Sur la nature du conflit, il a livré son message le plus marquant, avertissant qu’il faut « prendre la mesure de la situation actuelle, qui n’est plus seulement une guerre contre le terrorisme, mais c’est une guerre qui peut être de longue haleine, une guerre de haute intensité », et que l’ensemble des pays membres doivent s’y préparer. Enfin, interrogé sur les récentes attaques terroristes au Mali, il s’est voulu rassurant, affirmant que la situation restait maîtrisée aussi bien au Mali que dans l’ensemble de l’espace AES.
Un discours de maîtrise qui contraste avec les faits
Pourtant, le 4 juillet 2026 à l’aube, des combattants du JNIM et du Front de libération de l’Azawad ont frappé simultanément Gao, Anéfis, Aguelhoc, Sévaré et Kéniéroba, des localités séparées de centaines de kilomètres. À Anéfis, un poste périphérique est tombé rapidement, suivi de combats de rue, et plusieurs militaires maliens auraient été capturés.
Cette offensive s’inscrit dans une séquence ouverte le 25 avril 2026, quand la même coalition avait déjà frappé Bamako, Kati, Mopti, Sévaré, Gao et Kidal, un assaut qui avait coûté la vie au ministre malien de la Défense Sadio Camara et abouti à la perte totale de Kidal, malgré les frappes aériennes revendiquées par l’AES.
Une force qui grossit sans endiguer la menace
C’est là que le décalage devient frappant : la Force unifiée, censée être le “fer de lance” de la lutte antiterroriste, a vu ses effectifs tripler en moins de six mois, de 5 000 hommes à sa création en décembre 2025 à 15 000 validés en avril 2026, précisément pendant que le Mali subissait ses pires revers territoriaux depuis 2012. Autrement dit, la montée en puissance affichée comme un signe de force ressemble surtout à une course pour compenser une perte de terrain bien réelle.
Ce que confirment les analystes indépendants
L’Africa Center for Strategic Studies souligne que la capacité des groupes armés à frapper plusieurs régions à la fois, y compris à proximité de la capitale, expose des failles structurelles : défiance des populations, renseignement défaillant et réactivité limitée. Pour les experts, ces attaques répétées contredisent frontalement le narratif des juntes sur une situation “stabilisée”.

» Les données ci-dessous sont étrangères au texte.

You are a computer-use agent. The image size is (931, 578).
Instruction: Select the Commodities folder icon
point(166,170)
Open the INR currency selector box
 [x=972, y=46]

Alors que le Burkina Faso, en tant qu’hôte de cette réunion, cherche à consolider l’unité de la Confédération, le défi reste entier : comment transformer une volonté politique commune, portée par le Capitaine Ibrahim Traoré, en une efficacité tactique capable de sécuriser les zones sous tension ?

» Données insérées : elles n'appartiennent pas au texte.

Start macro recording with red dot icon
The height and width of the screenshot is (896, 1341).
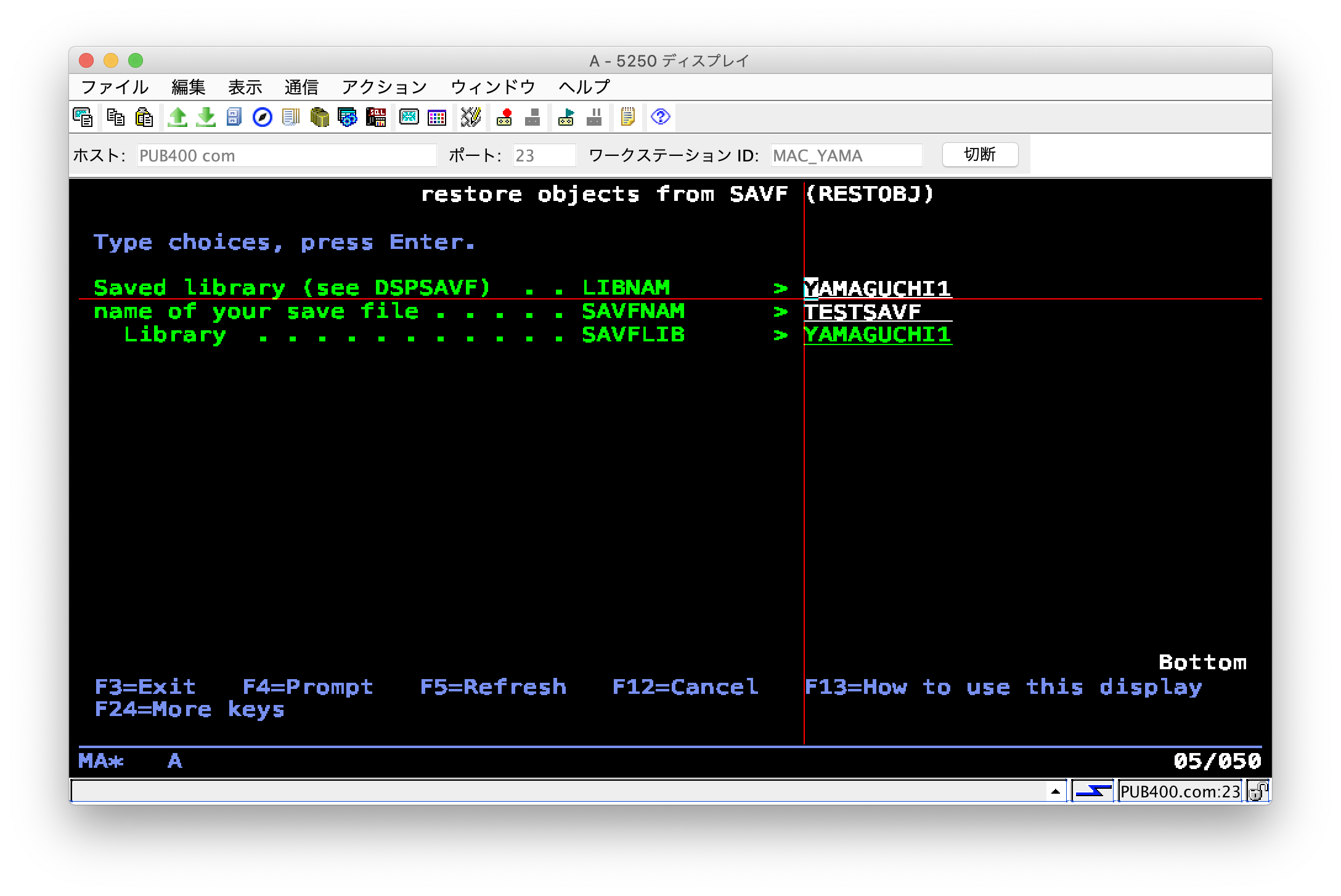pyautogui.click(x=505, y=117)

Trois jours après une nouvelle offensive coordonnée que la Force unifiée n’a ni anticipée ni empêchée, ses ministres se retrouvaient à Ouagadougou pour discuter… de son cadre juridique. L’écart entre l’urgence du terrain et l’agenda institutionnel de l’AES illustre une réalité que le discours officiel peine à masquer : sur le plan opérationnel, la force n’a pour l’instant pas su empêcher l’ennemi de choisir où et quand frapper.